→ **Work required**
Please repeat every one of the rows below word for word, leaving out the pictures.

→ **Material provided**
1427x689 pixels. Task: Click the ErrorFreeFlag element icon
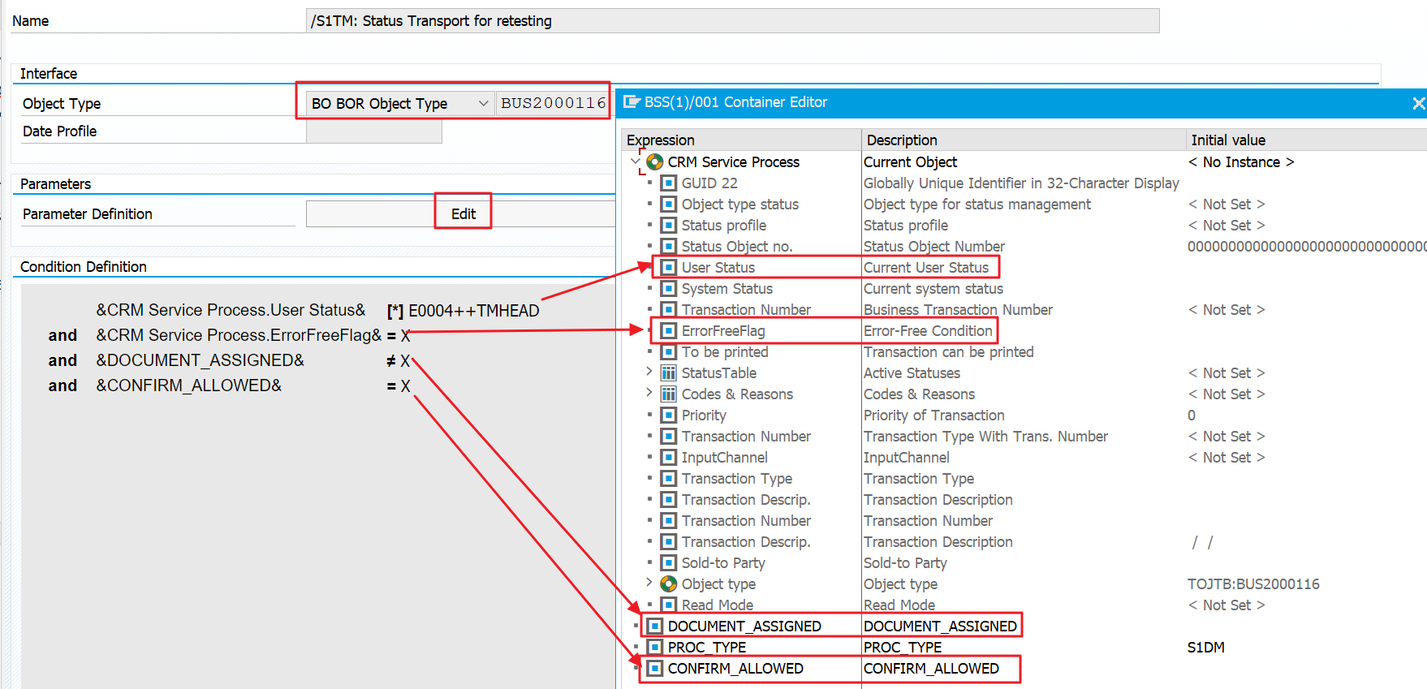pyautogui.click(x=668, y=331)
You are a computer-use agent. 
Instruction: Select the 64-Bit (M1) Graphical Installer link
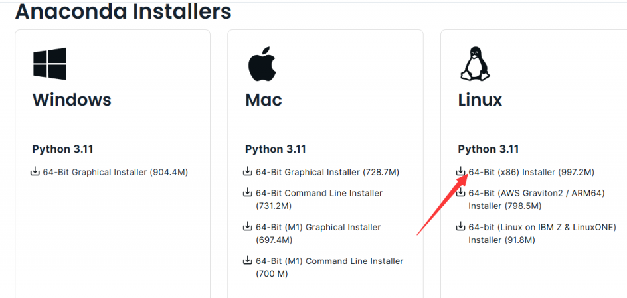click(318, 228)
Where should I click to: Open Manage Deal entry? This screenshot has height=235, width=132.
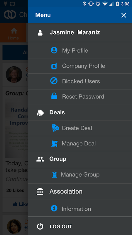(80, 144)
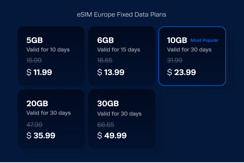The width and height of the screenshot is (244, 163).
Task: Select the 5GB plan card
Action: coord(51,56)
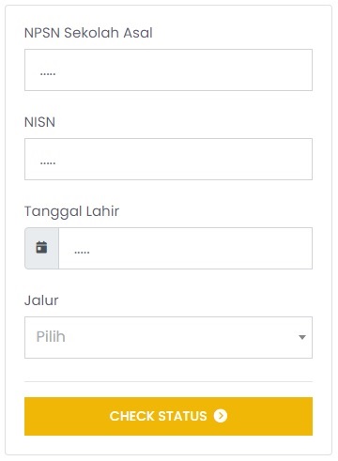Open the Jalur 'Pilih' combo box
338x461 pixels.
coord(168,337)
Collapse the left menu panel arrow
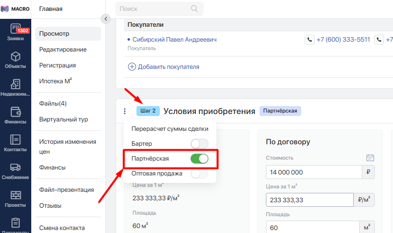The image size is (393, 233). (x=105, y=19)
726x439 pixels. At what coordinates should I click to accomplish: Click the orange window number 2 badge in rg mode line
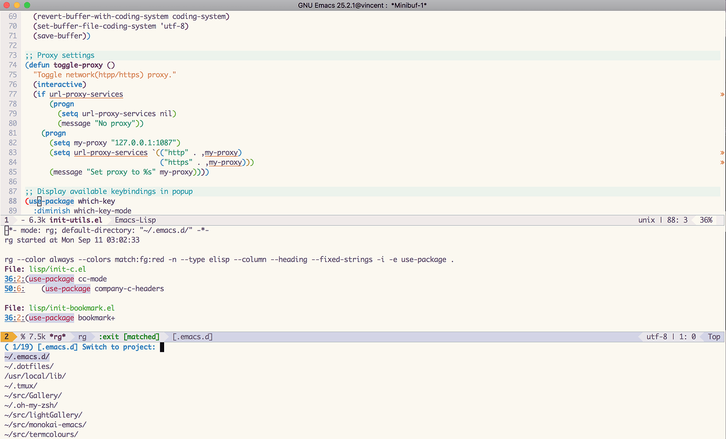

→ **Response to the task**
1427x689 pixels. Task: Click the ErrorFreeFlag element icon
pyautogui.click(x=668, y=331)
You are a computer-use agent. 
Instruction: Select the 64-Bit (M1) Graphical Installer link
click(318, 228)
Where should I click to: Open Manage Deal entry? This screenshot has height=235, width=132.
(80, 144)
The width and height of the screenshot is (244, 163).
Task: Select the 5GB plan card
Action: coord(51,56)
Open the Jalur 'Pilih' combo box
338x461 pixels.
coord(168,337)
Collapse the left menu panel arrow
The image size is (393, 233). (x=105, y=19)
726x439 pixels. At what coordinates should I click to accomplish: Click the orange window number 2 badge in rg mode line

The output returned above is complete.